Problem:
Send back every record word for word, with nothing missing.

Material for this exercise:

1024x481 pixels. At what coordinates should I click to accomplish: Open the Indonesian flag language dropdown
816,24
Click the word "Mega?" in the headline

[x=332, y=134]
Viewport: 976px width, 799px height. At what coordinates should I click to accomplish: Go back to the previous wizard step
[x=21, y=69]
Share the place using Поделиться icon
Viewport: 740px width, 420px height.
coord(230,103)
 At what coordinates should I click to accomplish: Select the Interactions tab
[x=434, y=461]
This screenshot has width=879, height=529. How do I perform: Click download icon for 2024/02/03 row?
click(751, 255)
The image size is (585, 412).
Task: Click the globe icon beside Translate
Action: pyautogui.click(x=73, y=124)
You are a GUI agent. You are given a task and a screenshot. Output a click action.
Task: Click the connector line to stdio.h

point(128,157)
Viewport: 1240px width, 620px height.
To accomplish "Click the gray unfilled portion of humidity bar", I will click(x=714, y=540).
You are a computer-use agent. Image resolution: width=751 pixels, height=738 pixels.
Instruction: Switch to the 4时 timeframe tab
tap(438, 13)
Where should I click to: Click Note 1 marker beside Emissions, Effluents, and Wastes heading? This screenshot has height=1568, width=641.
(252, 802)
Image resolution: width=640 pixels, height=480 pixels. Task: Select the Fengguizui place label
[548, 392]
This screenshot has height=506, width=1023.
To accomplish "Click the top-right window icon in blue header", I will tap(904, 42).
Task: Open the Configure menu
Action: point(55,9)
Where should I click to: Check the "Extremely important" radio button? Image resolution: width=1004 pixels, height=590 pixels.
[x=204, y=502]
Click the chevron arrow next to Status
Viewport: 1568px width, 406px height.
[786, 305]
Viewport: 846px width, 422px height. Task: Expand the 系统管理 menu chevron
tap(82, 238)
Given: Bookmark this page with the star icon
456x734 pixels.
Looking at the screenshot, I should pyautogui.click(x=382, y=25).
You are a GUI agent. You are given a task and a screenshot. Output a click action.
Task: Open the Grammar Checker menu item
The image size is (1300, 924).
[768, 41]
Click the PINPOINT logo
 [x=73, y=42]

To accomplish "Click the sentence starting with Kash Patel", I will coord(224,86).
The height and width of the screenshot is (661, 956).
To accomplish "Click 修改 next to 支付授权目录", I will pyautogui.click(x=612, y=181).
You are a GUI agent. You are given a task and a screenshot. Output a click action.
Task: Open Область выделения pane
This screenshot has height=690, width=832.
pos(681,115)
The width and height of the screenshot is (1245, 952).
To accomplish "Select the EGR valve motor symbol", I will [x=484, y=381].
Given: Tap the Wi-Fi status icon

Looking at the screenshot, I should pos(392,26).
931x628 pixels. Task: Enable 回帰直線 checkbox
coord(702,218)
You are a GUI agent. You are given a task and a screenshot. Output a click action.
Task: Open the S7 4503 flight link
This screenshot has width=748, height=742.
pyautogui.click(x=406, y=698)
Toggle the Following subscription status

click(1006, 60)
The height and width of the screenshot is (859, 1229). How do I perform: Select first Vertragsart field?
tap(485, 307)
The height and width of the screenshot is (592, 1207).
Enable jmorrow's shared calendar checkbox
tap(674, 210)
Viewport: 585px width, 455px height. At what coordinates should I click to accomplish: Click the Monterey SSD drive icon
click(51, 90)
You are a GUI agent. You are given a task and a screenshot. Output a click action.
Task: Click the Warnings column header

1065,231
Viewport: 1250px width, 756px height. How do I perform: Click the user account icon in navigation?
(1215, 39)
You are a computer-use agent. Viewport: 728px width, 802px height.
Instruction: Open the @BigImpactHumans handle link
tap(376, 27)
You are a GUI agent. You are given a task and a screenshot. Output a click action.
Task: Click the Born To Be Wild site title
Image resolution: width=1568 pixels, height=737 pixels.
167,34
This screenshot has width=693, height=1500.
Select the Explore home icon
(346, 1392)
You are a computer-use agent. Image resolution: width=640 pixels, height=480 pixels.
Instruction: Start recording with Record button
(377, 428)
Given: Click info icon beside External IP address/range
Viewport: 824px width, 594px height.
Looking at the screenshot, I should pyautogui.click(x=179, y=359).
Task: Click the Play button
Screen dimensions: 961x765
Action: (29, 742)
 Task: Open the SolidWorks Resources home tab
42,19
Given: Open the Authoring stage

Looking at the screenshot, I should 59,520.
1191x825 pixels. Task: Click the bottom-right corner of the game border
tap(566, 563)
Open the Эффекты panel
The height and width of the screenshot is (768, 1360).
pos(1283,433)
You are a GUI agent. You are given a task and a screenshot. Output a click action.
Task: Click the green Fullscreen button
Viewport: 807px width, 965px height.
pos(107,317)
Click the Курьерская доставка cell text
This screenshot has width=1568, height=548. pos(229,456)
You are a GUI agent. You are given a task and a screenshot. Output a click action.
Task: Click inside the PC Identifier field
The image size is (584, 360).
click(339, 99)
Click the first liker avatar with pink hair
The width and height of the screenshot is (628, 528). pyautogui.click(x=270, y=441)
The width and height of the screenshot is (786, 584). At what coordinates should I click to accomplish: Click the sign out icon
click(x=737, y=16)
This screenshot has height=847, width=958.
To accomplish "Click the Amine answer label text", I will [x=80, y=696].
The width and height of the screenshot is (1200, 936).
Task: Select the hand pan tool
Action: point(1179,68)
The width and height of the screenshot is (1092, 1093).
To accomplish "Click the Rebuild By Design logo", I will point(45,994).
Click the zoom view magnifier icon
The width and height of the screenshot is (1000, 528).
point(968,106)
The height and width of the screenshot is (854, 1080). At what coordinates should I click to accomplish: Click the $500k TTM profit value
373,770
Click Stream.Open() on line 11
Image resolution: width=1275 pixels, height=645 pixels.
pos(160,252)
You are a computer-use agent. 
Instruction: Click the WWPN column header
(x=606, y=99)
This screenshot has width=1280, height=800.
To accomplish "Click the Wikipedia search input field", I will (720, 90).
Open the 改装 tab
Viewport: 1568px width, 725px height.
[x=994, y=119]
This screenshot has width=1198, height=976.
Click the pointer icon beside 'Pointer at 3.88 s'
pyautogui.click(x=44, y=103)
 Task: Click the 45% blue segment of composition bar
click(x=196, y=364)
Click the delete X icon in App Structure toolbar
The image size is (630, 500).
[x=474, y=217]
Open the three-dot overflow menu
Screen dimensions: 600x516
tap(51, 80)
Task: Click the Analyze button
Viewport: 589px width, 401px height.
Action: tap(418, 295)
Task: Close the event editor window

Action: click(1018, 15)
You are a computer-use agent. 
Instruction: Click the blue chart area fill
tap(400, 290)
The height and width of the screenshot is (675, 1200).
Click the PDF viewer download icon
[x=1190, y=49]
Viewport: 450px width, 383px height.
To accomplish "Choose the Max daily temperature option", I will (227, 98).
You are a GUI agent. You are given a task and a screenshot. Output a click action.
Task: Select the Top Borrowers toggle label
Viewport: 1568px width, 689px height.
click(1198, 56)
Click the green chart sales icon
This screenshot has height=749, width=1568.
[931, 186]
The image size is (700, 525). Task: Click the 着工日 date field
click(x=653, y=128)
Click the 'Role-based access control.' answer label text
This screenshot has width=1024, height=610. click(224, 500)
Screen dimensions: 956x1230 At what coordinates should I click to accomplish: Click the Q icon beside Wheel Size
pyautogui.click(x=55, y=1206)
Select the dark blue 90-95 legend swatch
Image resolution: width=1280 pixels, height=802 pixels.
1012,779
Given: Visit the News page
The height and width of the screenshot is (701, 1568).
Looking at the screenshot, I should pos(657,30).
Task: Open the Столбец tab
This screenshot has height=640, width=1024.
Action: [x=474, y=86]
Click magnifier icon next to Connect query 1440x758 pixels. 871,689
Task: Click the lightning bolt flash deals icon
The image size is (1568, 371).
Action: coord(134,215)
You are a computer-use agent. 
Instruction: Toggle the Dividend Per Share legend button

Answer space:
1024x481 pixels. At what coordinates should I click to accomplish: Open the Indonesian flag language dropdown
816,24
Click the word "Mega?" in the headline

[x=332, y=134]
Viewport: 976px width, 799px height. At what coordinates should I click to accomplish: Go back to the previous wizard step
[x=21, y=69]
Share the place using Поделиться icon
Viewport: 740px width, 420px height.
coord(230,103)
 At what coordinates should I click to accomplish: Select the Interactions tab
[x=434, y=461]
This screenshot has width=879, height=529. How do I perform: Click download icon for 2024/02/03 row?
click(751, 255)
The image size is (585, 412).
Task: Click the globe icon beside Translate
Action: pyautogui.click(x=73, y=124)
You are a GUI agent. You are given a task and a screenshot. Output a click action.
Task: Click the connector line to stdio.h

point(128,157)
Viewport: 1240px width, 620px height.
To accomplish "Click the gray unfilled portion of humidity bar", I will click(x=714, y=540).
You are a computer-use agent. Image resolution: width=751 pixels, height=738 pixels.
Instruction: Switch to the 4时 timeframe tab
tap(438, 13)
Where should I click to: Click Note 1 marker beside Emissions, Effluents, and Wastes heading? This screenshot has height=1568, width=641.
(252, 802)
Image resolution: width=640 pixels, height=480 pixels. Task: Select the Fengguizui place label
[548, 392]
This screenshot has height=506, width=1023.
To accomplish "Click the top-right window icon in blue header", I will tap(904, 42).
Task: Open the Configure menu
Action: point(55,9)
Where should I click to: Check the "Extremely important" radio button? Image resolution: width=1004 pixels, height=590 pixels.
[x=204, y=502]
Click the chevron arrow next to Status
Viewport: 1568px width, 406px height.
[786, 305]
Viewport: 846px width, 422px height. Task: Expand the 系统管理 menu chevron
tap(82, 238)
Given: Bookmark this page with the star icon
456x734 pixels.
Looking at the screenshot, I should pyautogui.click(x=382, y=25).
You are a GUI agent. You are given a task and a screenshot. Output a click action.
Task: Open the Grammar Checker menu item
The image size is (1300, 924).
[768, 41]
Click the PINPOINT logo
 [x=73, y=42]

To accomplish "Click the sentence starting with Kash Patel", I will coord(224,86).
The height and width of the screenshot is (661, 956).
To accomplish "Click 修改 next to 支付授权目录", I will pyautogui.click(x=612, y=181).
You are a GUI agent. You are given a task and a screenshot. Output a click action.
Task: Open Область выделения pane
This screenshot has height=690, width=832.
pos(681,115)
The width and height of the screenshot is (1245, 952).
To accomplish "Select the EGR valve motor symbol", I will [x=484, y=381].
Given: Tap the Wi-Fi status icon

Looking at the screenshot, I should pos(392,26).
931x628 pixels. Task: Enable 回帰直線 checkbox
coord(702,218)
You are a GUI agent. You are given a task and a screenshot. Output a click action.
Task: Open the S7 4503 flight link
This screenshot has width=748, height=742.
pyautogui.click(x=406, y=698)
Toggle the Following subscription status

click(1006, 60)
The height and width of the screenshot is (859, 1229). How do I perform: Select first Vertragsart field?
tap(485, 307)
The height and width of the screenshot is (592, 1207).
Enable jmorrow's shared calendar checkbox
tap(674, 210)
Viewport: 585px width, 455px height. At what coordinates should I click to accomplish: Click the Monterey SSD drive icon
click(51, 90)
You are a GUI agent. You are given a task and a screenshot. Output a click action.
Task: Click the Warnings column header

1065,231
Viewport: 1250px width, 756px height. How do I perform: Click the user account icon in navigation?
(1215, 39)
You are a computer-use agent. Viewport: 728px width, 802px height.
Instruction: Open the @BigImpactHumans handle link
tap(376, 27)
You are a GUI agent. You are given a task and a screenshot. Output a click action.
Task: Click the Born To Be Wild site title
Image resolution: width=1568 pixels, height=737 pixels.
167,34
This screenshot has width=693, height=1500.
Select the Explore home icon
(346, 1392)
You are a computer-use agent. Image resolution: width=640 pixels, height=480 pixels.
Instruction: Start recording with Record button
(377, 428)
Given: Click info icon beside External IP address/range
Viewport: 824px width, 594px height.
Looking at the screenshot, I should pyautogui.click(x=179, y=359).
Task: Click the Play button
Screen dimensions: 961x765
Action: (29, 742)
 Task: Open the SolidWorks Resources home tab
42,19
Given: Open the Authoring stage

Looking at the screenshot, I should 59,520.
1191x825 pixels. Task: Click the bottom-right corner of the game border
tap(566, 563)
Open the Эффекты panel
The height and width of the screenshot is (768, 1360).
pos(1283,433)
You are a GUI agent. You are given a task and a screenshot. Output a click action.
Task: Click the green Fullscreen button
Viewport: 807px width, 965px height.
pos(107,317)
Click the Курьерская доставка cell text
This screenshot has width=1568, height=548. pos(229,456)
You are a GUI agent. You are given a task and a screenshot. Output a click action.
Task: Click inside the PC Identifier field
The image size is (584, 360).
click(339, 99)
Click the first liker avatar with pink hair
The width and height of the screenshot is (628, 528). pyautogui.click(x=270, y=441)
The width and height of the screenshot is (786, 584). At what coordinates should I click to accomplish: Click the sign out icon
click(x=737, y=16)
This screenshot has height=847, width=958.
To accomplish "Click the Amine answer label text", I will [x=80, y=696].
The width and height of the screenshot is (1200, 936).
Task: Select the hand pan tool
Action: point(1179,68)
The width and height of the screenshot is (1092, 1093).
To accomplish "Click the Rebuild By Design logo", I will point(45,994).
Click the zoom view magnifier icon
The width and height of the screenshot is (1000, 528).
point(968,106)
The height and width of the screenshot is (854, 1080). At what coordinates should I click to accomplish: Click the $500k TTM profit value
373,770
Click Stream.Open() on line 11
Image resolution: width=1275 pixels, height=645 pixels.
pos(160,252)
You are a computer-use agent. 
Instruction: Click the WWPN column header
(x=606, y=99)
This screenshot has width=1280, height=800.
To accomplish "Click the Wikipedia search input field", I will (720, 90).
Open the 改装 tab
Viewport: 1568px width, 725px height.
[x=994, y=119]
This screenshot has width=1198, height=976.
Click the pointer icon beside 'Pointer at 3.88 s'
pyautogui.click(x=44, y=103)
 Task: Click the 45% blue segment of composition bar
click(x=196, y=364)
Click the delete X icon in App Structure toolbar
The image size is (630, 500).
[x=474, y=217]
Open the three-dot overflow menu
Screen dimensions: 600x516
tap(51, 80)
Task: Click the Analyze button
Viewport: 589px width, 401px height.
Action: tap(418, 295)
Task: Close the event editor window

Action: click(1018, 15)
You are a computer-use agent. 
Instruction: Click the blue chart area fill
tap(400, 290)
The height and width of the screenshot is (675, 1200).
Click the PDF viewer download icon
[x=1190, y=49]
Viewport: 450px width, 383px height.
To accomplish "Choose the Max daily temperature option", I will (227, 98).
You are a GUI agent. You are given a task and a screenshot. Output a click action.
Task: Select the Top Borrowers toggle label
Viewport: 1568px width, 689px height.
click(1198, 56)
Click the green chart sales icon
This screenshot has height=749, width=1568.
[931, 186]
The image size is (700, 525). Task: Click the 着工日 date field
click(x=653, y=128)
Click the 'Role-based access control.' answer label text
This screenshot has width=1024, height=610. click(224, 500)
Screen dimensions: 956x1230 At what coordinates should I click to accomplish: Click the Q icon beside Wheel Size
pyautogui.click(x=55, y=1206)
Select the dark blue 90-95 legend swatch
Image resolution: width=1280 pixels, height=802 pixels.
1012,779
Given: Visit the News page
The height and width of the screenshot is (701, 1568).
Looking at the screenshot, I should pos(657,30).
Task: Open the Столбец tab
This screenshot has height=640, width=1024.
Action: [x=474, y=86]
Click magnifier icon next to Connect query 1440x758 pixels. 871,689
Task: Click the lightning bolt flash deals icon
The image size is (1568, 371).
Action: coord(134,215)
You are a computer-use agent. 
Instruction: Toggle the Dividend Per Share legend button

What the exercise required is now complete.